## Your assignment
Your task is to filter the entries and copy every line containing the string "computer".
====================
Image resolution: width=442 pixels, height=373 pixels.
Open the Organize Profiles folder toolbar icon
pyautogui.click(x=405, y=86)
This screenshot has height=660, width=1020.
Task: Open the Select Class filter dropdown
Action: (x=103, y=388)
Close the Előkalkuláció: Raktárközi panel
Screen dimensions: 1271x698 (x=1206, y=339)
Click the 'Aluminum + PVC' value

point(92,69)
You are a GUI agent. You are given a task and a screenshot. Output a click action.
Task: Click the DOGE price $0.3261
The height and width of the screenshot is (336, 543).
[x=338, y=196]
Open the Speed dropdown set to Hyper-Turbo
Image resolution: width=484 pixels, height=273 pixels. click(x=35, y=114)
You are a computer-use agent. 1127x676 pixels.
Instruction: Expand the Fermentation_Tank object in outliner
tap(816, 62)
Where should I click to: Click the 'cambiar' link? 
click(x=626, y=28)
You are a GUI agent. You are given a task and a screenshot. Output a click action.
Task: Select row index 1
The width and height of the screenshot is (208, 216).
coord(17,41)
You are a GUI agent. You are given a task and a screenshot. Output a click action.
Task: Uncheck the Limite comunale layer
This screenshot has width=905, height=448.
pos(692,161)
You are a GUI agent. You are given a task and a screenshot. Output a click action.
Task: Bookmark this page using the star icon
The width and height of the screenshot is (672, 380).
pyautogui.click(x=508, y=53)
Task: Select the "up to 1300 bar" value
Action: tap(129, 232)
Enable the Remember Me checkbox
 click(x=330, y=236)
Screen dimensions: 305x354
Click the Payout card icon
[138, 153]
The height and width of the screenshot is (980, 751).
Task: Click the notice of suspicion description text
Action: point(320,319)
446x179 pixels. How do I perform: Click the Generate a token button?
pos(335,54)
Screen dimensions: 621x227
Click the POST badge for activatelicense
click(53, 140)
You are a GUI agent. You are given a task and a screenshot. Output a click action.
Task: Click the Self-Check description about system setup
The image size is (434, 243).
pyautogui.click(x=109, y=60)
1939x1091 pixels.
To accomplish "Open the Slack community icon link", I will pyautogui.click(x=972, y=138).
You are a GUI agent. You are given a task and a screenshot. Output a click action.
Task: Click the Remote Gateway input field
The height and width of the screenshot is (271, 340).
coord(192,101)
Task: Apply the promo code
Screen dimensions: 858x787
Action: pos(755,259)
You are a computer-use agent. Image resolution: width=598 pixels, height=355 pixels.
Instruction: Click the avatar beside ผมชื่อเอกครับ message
====================
## Solution to the problem
You are a computer-use agent. 1127x676 pixels.
You are a computer-use agent. Image resolution: width=598 pixels, height=355 pixels.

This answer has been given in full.